## Exercise description
Would you restate the entries below word for word, starting at the first line and ending with the one that has "Click the gray bullet beside Introduction"?

*** Opening of Data provided ***

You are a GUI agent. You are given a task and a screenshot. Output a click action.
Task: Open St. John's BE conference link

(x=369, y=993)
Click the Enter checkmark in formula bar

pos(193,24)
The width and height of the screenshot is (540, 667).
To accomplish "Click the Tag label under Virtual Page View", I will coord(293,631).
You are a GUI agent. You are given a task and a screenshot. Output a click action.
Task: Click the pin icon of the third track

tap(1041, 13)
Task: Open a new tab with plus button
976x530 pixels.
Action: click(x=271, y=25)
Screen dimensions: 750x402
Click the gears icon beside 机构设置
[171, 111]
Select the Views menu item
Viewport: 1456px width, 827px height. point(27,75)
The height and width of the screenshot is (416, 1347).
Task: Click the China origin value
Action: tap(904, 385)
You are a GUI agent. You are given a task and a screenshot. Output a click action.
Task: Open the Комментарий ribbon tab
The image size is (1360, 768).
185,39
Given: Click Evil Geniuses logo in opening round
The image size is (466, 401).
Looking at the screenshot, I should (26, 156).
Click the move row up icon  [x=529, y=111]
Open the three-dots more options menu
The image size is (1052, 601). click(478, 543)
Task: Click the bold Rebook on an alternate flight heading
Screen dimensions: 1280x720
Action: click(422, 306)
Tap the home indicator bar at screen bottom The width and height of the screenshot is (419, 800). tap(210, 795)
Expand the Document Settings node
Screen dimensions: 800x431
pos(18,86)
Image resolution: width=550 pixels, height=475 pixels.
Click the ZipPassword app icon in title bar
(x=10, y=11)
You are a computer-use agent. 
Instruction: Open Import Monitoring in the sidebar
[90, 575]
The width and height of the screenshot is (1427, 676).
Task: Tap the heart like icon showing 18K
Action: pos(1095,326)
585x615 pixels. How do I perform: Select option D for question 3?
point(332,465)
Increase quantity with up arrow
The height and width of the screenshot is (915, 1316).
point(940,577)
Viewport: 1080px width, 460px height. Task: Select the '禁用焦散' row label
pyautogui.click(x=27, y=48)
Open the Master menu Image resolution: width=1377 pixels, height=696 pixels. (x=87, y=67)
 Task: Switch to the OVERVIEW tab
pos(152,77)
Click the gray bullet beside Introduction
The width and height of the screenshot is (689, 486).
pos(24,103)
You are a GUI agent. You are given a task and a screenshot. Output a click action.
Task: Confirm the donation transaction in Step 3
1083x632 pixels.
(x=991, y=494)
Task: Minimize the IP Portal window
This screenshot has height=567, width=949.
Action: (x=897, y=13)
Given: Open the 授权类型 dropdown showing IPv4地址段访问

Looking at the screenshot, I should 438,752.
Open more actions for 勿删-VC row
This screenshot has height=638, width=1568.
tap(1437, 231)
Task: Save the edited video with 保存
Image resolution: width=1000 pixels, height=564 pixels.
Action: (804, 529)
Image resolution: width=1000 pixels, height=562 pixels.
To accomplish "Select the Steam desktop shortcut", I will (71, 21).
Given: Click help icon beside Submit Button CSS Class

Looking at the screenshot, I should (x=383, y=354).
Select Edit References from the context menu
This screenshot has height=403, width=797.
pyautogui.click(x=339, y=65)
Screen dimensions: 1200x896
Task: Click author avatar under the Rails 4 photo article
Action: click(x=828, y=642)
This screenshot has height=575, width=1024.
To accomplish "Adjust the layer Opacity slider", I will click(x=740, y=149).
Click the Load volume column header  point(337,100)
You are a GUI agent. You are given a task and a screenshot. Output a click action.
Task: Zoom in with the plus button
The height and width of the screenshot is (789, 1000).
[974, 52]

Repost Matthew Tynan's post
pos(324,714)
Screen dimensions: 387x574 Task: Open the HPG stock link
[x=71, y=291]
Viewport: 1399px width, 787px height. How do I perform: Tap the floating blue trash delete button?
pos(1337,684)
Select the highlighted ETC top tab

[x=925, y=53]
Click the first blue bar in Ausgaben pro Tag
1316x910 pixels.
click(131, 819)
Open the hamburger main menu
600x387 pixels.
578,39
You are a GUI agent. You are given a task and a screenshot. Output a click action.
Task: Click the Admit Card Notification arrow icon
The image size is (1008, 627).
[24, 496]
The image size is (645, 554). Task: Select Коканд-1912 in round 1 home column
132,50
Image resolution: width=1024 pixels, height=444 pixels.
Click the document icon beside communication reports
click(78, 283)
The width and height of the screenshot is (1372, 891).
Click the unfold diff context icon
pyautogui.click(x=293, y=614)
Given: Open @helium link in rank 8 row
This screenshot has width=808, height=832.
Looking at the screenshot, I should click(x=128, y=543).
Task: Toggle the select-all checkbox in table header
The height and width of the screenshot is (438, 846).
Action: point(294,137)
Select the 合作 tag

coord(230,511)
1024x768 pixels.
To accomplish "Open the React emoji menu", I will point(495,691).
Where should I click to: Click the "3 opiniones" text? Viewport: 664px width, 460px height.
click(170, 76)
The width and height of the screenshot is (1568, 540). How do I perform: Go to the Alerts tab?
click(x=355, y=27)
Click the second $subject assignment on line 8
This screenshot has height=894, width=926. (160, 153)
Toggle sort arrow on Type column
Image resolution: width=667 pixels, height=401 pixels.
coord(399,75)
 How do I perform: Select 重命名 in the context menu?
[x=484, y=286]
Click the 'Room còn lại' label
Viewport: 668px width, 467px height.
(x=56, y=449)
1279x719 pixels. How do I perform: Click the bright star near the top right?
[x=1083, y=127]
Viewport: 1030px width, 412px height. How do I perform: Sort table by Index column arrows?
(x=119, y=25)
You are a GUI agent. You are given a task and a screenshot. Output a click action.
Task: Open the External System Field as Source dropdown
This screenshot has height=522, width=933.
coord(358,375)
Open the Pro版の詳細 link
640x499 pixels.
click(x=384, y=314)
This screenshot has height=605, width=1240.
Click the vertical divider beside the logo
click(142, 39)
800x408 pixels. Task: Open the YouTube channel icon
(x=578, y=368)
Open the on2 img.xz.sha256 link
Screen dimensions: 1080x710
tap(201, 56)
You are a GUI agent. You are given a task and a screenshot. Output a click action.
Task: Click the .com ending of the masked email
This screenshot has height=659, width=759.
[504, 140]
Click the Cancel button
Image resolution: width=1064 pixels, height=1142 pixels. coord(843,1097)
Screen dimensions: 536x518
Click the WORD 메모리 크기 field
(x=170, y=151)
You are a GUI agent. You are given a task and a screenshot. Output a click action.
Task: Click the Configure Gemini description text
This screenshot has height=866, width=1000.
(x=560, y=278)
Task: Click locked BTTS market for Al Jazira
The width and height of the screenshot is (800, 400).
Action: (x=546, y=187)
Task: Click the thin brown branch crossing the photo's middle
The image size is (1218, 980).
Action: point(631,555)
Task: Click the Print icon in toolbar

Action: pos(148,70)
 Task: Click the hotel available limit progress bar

*** Close of Data provided ***

## Your solution
You are a GUI agent. You are given a task and a screenshot. Output a click action.
Task: Open St. John's BE conference link

(x=369, y=993)
Click the Enter checkmark in formula bar

pos(193,24)
The width and height of the screenshot is (540, 667).
To accomplish "Click the Tag label under Virtual Page View", I will coord(293,631).
You are a GUI agent. You are given a task and a screenshot. Output a click action.
Task: Click the pin icon of the third track

tap(1041, 13)
Task: Open a new tab with plus button
976x530 pixels.
Action: click(x=271, y=25)
Screen dimensions: 750x402
Click the gears icon beside 机构设置
[171, 111]
Select the Views menu item
Viewport: 1456px width, 827px height. point(27,75)
The height and width of the screenshot is (416, 1347).
Task: Click the China origin value
Action: tap(904, 385)
You are a GUI agent. You are given a task and a screenshot. Output a click action.
Task: Open the Комментарий ribbon tab
The image size is (1360, 768).
185,39
Given: Click Evil Geniuses logo in opening round
The image size is (466, 401).
Looking at the screenshot, I should (26, 156).
Click the move row up icon  [x=529, y=111]
Open the three-dots more options menu
The image size is (1052, 601). click(478, 543)
Task: Click the bold Rebook on an alternate flight heading
Screen dimensions: 1280x720
Action: click(422, 306)
Tap the home indicator bar at screen bottom The width and height of the screenshot is (419, 800). tap(210, 795)
Expand the Document Settings node
Screen dimensions: 800x431
pos(18,86)
Image resolution: width=550 pixels, height=475 pixels.
Click the ZipPassword app icon in title bar
(x=10, y=11)
You are a computer-use agent. 
Instruction: Open Import Monitoring in the sidebar
[90, 575]
The width and height of the screenshot is (1427, 676).
Task: Tap the heart like icon showing 18K
Action: pos(1095,326)
585x615 pixels. How do I perform: Select option D for question 3?
point(332,465)
Increase quantity with up arrow
The height and width of the screenshot is (915, 1316).
point(940,577)
Viewport: 1080px width, 460px height. Task: Select the '禁用焦散' row label
pyautogui.click(x=27, y=48)
Open the Master menu Image resolution: width=1377 pixels, height=696 pixels. (x=87, y=67)
 Task: Switch to the OVERVIEW tab
pos(152,77)
Click the gray bullet beside Introduction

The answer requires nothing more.